Figure 7. Mechanism view: \Delta\alpha_t=\alpha^{XGB}_t-\alpha^{STES}_t vs innovation proxy u_t

This plot compares the gate difference

\Delta\alpha_t = \alpha_t^{XGB} - \alpha_t^{STES}

against the innovation proxy

u_t = r_t^2 - \hat v_t^{STES}.

The scatter shows that \Delta\alpha_t is highly variable even when u_t is near 0, and does not reliably become positive when u_t is large and positive. This indicates that XGBSTES does not learn a clean sign-consistent adjustment rule relative to innovations, which makes it vulnerable to under-reaction episodes.

Figure 8. STES gate-score contribution differences (XGB win minus lose)

In regimes where XGB beats STES, what differs in the STES gate inputs?

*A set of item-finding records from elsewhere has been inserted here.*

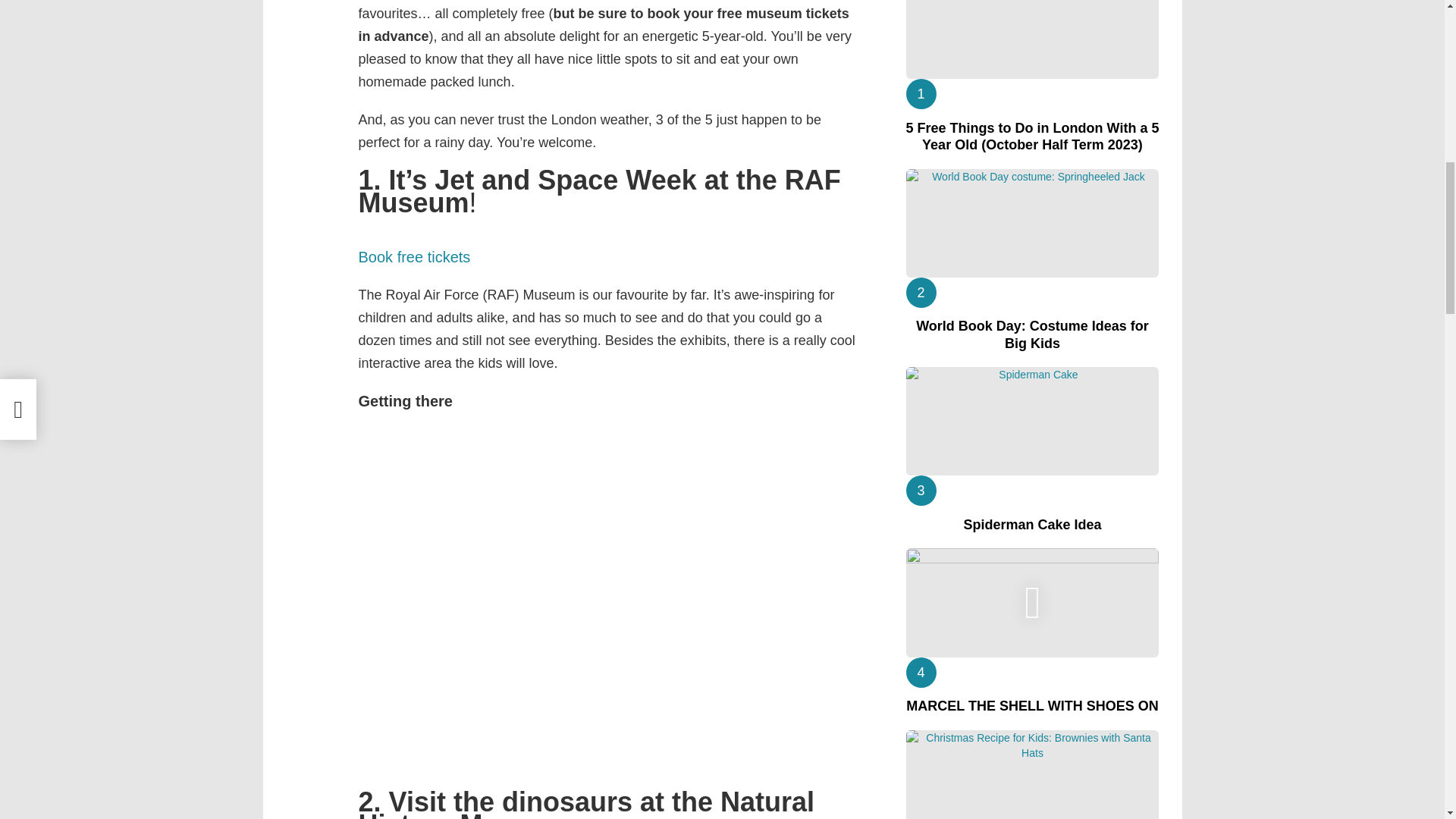
Spiderman Cake Idea (1031, 420)
World Book Day: Costume Ideas for Big Kids (1031, 222)
Book free tickets (414, 256)
Given the description of an element on the screen output the (x, y) to click on. 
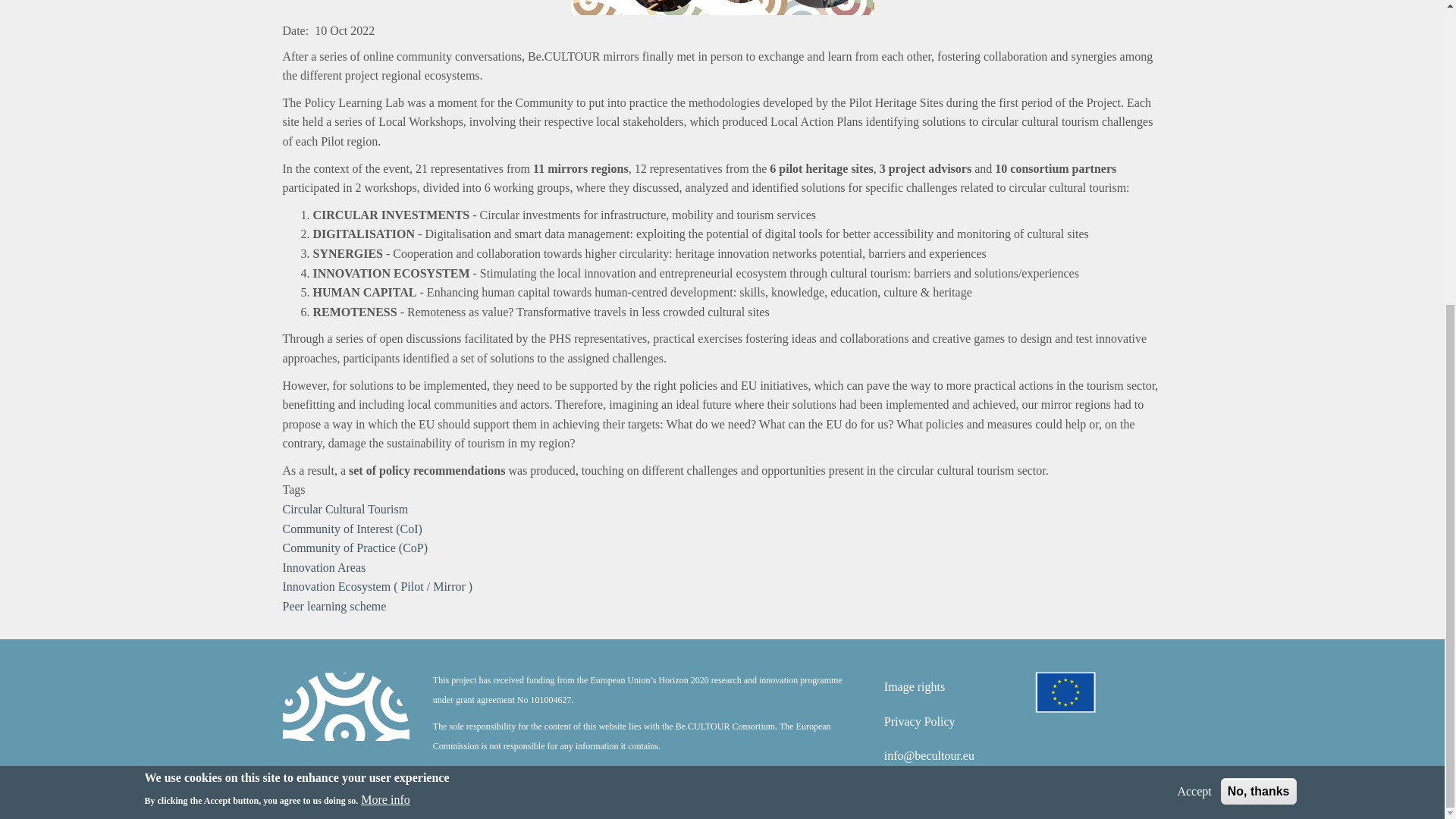
Image rights (913, 686)
Peer learning scheme (333, 605)
More info (385, 322)
Privacy Policy (919, 721)
Innovation Areas (323, 567)
Circular Cultural Tourism (344, 508)
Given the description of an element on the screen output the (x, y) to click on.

The WIN-minus-LOSE difference is strongly positive on magnitude-related features (e.g., abs returns), with negative shifts on signed and squared-return contributions. Interpreted conservatively, this suggests that XGB outperformance aligns with regimes where magnitude signals are prominent, while its underperformance corresponds to different mixtures of signed vs magnitude signals, where the tree gate may be miscalibrated.

This supports the case for explicitly encoding domain knowledge (e.g., monotonic constraints on shock-magnitude features), since the unconstrained tree gate appears most brittle in tail regimes.

6 Wrapping Up

The key takeaways from the comprehensive evaluation:

On simulated data: The STES family and most XGBSTES variants are essentially tied on RMSE (around 2.65e-04), while XGBSTES_BASE stands out with worse RMSE but much better MAE/MedAE.
On real SPY data: STES leads on RMSE in the fixed split, and ES is essentially tied for best RMSE in walk-forward. XGBSTES variants dominate MAE/MedAE, highlighting a meaningful shift in the error distribution.
Best XGBSTES configuration: Combining monotonicity constraints with Pseudo-Huber loss (XGBSTES_BASE_MONO_HUBER) consistently performs best among the tree variants, indicating that domain-informed regularization helps on real data.

The error distribution difference—smaller median/mean absolute errors but larger root mean squared error—suggests the tree-gated approach may be better suited for applications where typical forecast accuracy matters more than avoiding occasional large misses. This could be valuable for risk management systems that focus on day-to-day volatility tracking rather than extreme tail events.